- [Your instructions]:
Every line below that holds the string "computer" must be copied.

═══ Data provided

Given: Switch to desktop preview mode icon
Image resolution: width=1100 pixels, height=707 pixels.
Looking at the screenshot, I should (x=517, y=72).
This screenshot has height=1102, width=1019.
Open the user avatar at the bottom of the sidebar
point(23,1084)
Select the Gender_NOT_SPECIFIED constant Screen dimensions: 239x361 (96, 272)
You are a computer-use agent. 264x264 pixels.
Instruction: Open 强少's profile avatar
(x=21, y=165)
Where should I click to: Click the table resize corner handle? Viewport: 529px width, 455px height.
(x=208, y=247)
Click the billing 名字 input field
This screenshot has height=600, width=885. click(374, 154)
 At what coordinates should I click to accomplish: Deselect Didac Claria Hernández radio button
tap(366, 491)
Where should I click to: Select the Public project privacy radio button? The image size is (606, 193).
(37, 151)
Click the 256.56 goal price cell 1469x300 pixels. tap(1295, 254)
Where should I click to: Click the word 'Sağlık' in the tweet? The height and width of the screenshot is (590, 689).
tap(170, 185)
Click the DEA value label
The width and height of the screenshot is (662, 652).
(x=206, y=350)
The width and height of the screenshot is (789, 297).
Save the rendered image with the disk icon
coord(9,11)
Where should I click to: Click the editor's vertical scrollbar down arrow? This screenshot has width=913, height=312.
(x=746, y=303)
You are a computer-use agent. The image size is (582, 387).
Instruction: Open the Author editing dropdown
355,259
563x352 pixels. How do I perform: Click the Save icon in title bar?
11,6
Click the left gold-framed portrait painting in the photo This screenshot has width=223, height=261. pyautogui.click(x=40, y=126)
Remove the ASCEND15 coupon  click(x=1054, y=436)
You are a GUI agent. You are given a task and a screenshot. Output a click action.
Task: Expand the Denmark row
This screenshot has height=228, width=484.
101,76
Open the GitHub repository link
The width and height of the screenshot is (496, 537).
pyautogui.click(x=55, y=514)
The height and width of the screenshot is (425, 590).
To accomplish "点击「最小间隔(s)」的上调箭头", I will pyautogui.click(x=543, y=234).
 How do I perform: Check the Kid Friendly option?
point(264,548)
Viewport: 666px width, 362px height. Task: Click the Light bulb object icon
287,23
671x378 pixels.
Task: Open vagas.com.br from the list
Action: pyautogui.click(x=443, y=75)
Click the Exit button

══════

- [Solution to this problem]:
You are a computer-use agent. 264x264 pixels.
You are a computer-use agent. The image size is (582, 387).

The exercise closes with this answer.